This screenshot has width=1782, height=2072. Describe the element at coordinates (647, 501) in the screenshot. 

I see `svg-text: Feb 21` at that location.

* * *

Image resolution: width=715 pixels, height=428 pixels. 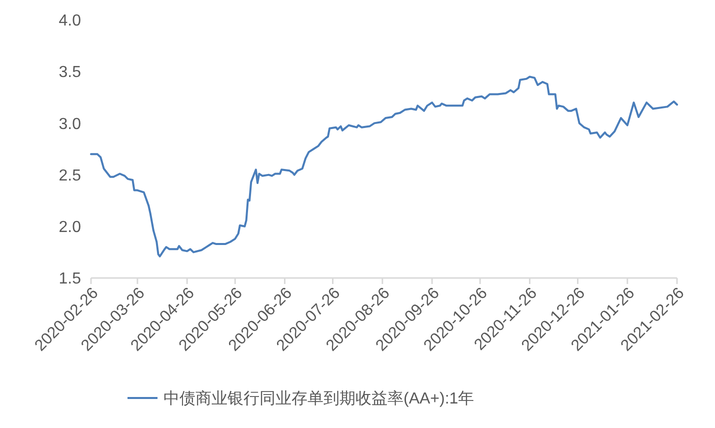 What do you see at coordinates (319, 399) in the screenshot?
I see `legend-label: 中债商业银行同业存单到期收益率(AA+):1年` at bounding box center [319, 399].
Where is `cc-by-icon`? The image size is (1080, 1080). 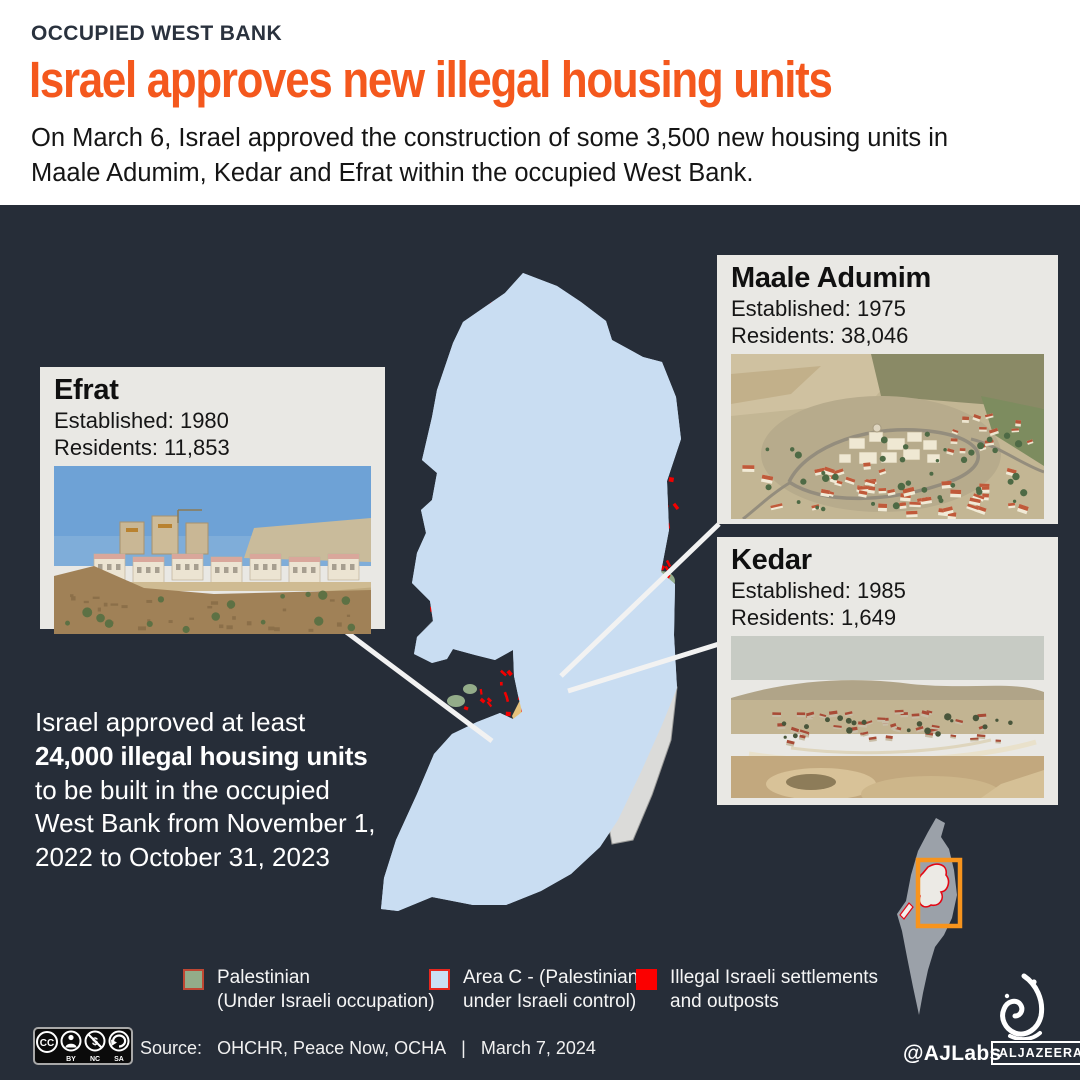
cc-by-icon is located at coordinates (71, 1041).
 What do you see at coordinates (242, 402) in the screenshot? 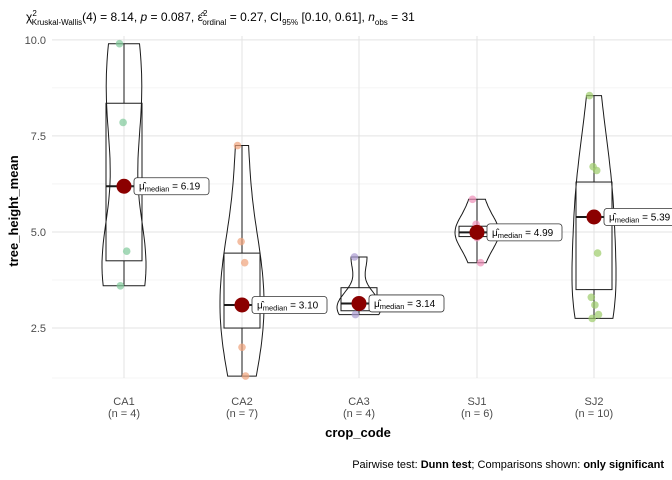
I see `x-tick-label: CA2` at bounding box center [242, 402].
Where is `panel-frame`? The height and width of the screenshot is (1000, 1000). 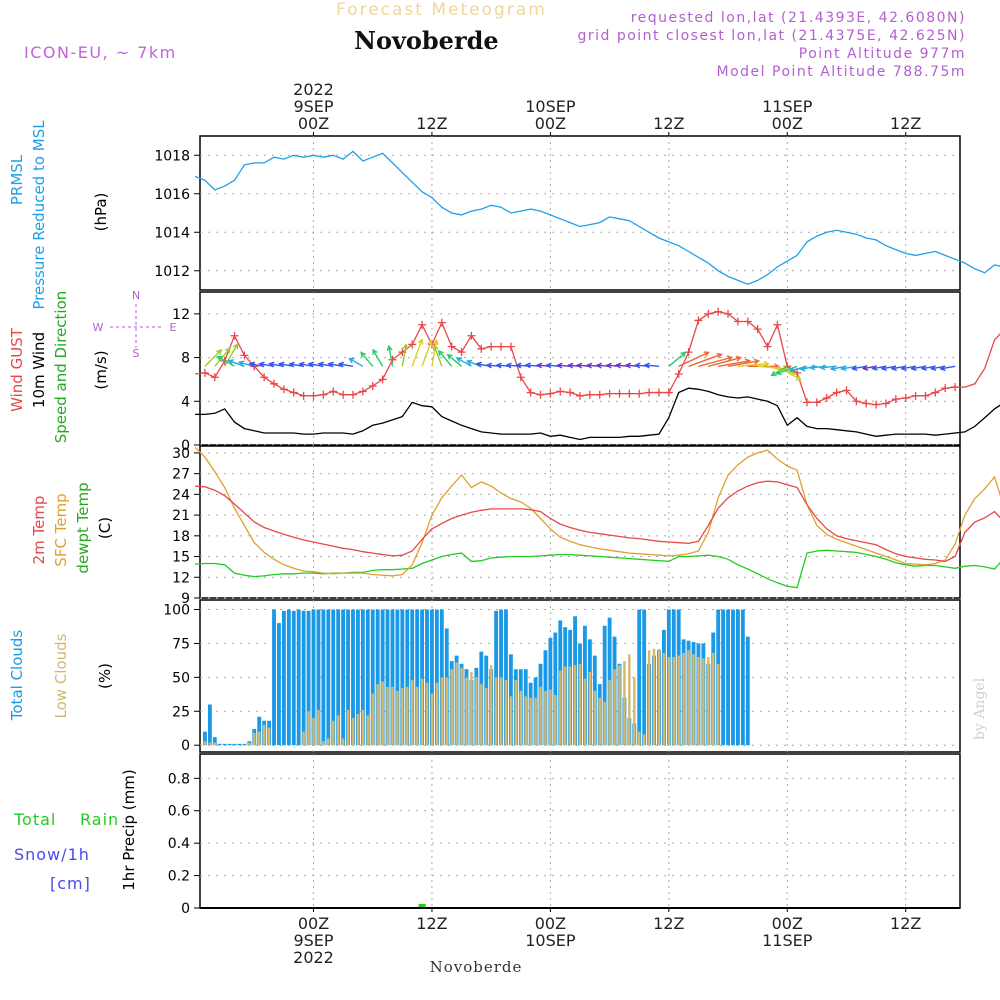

▸ **Task directions**: Please duplicate the rows from the line with "This screenshot has" up to and including the line with "at that location.", keeping every character unchanged.

▸ **Task output**:
This screenshot has width=1782, height=2072. Describe the element at coordinates (647, 501) in the screenshot. 

I see `svg-text: Feb 21` at that location.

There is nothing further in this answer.